Goal of the exercise: Could you transcribe the entries below exactly, starting at the line that contains "Task: Open the Comment pane" and stopping at the last line, without any pictures?

Entries shown:

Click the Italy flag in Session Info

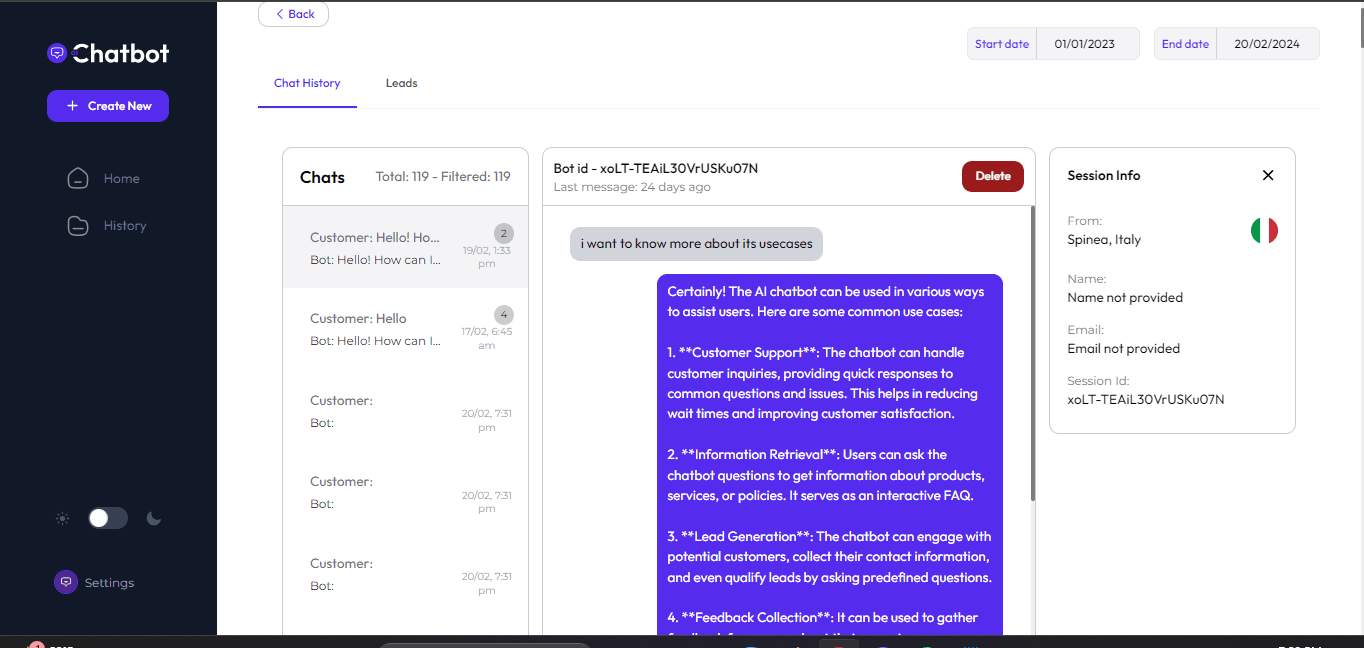1264,230
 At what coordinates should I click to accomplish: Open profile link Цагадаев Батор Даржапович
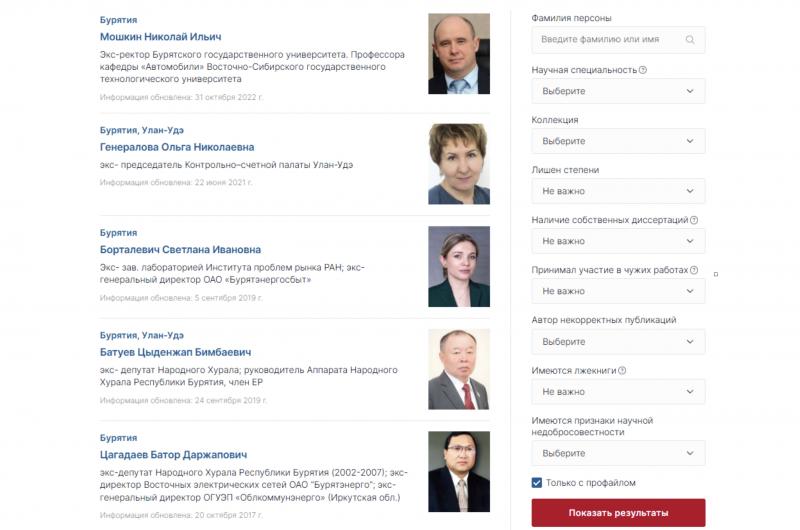pos(173,455)
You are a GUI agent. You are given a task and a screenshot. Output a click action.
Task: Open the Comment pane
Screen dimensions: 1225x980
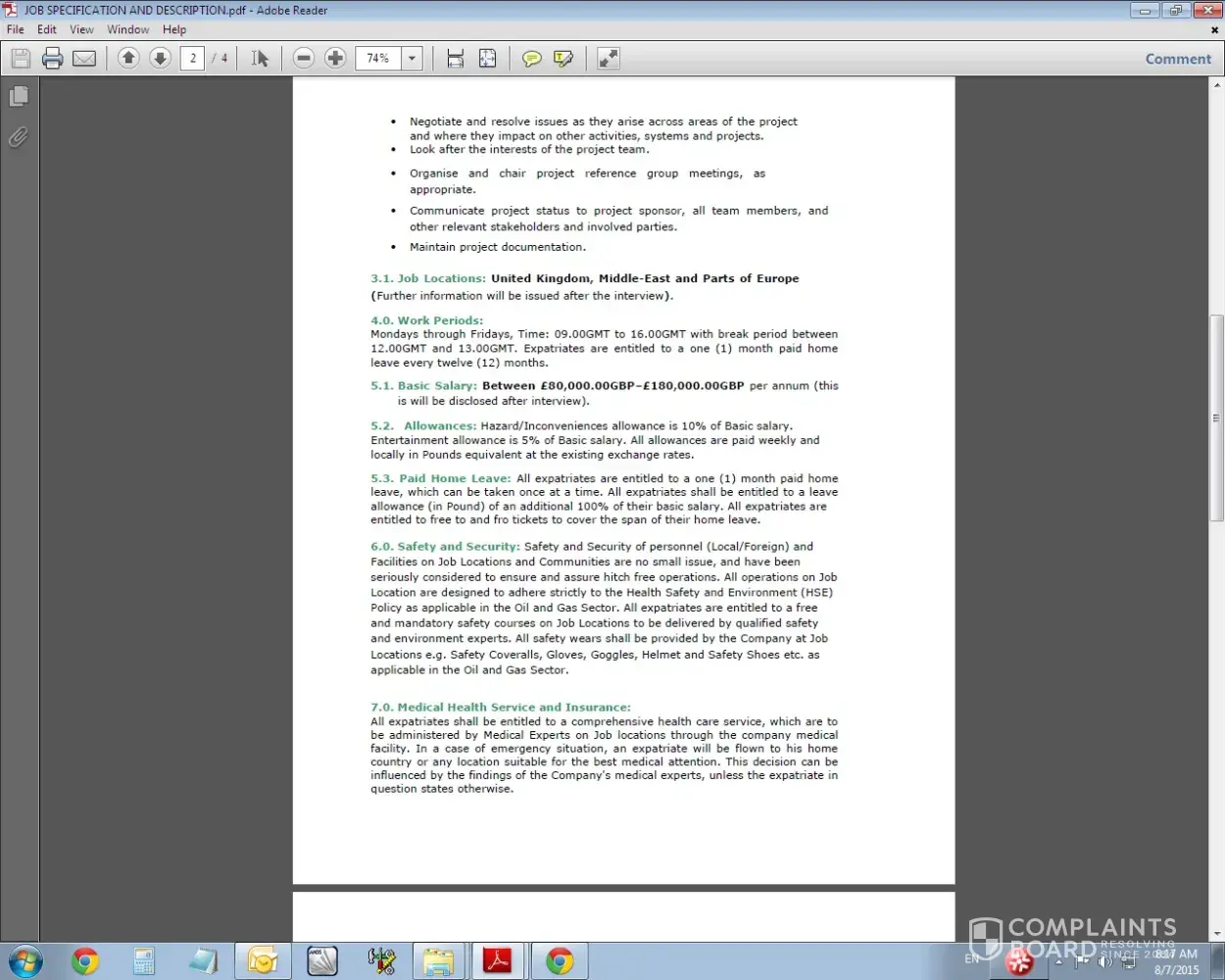click(x=1178, y=59)
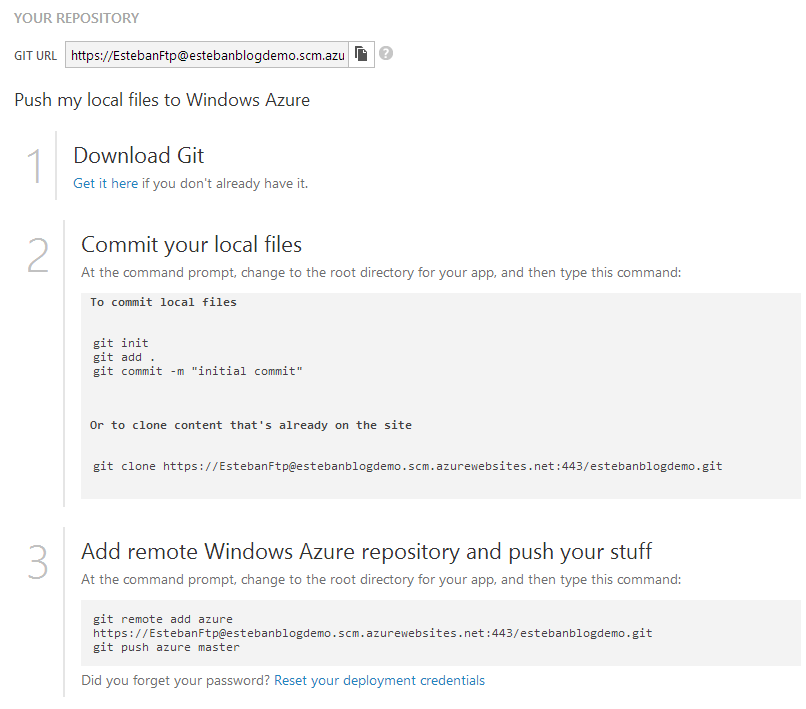This screenshot has width=806, height=709.
Task: Open the 'Get it here' Git download link
Action: point(105,184)
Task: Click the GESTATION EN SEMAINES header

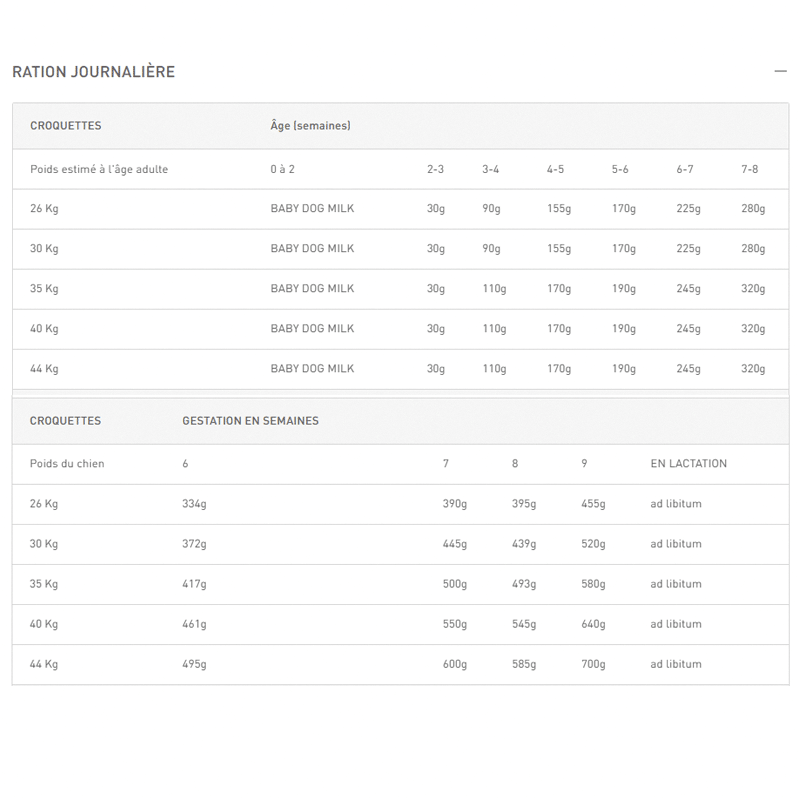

Output for this exercise:
Task: Open the Comment pane
Screen dimensions: 1225x980
click(x=1178, y=59)
This screenshot has width=806, height=709.
Task: Open the 'Get it here' Git download link
Action: point(105,184)
Task: Click the GESTATION EN SEMAINES header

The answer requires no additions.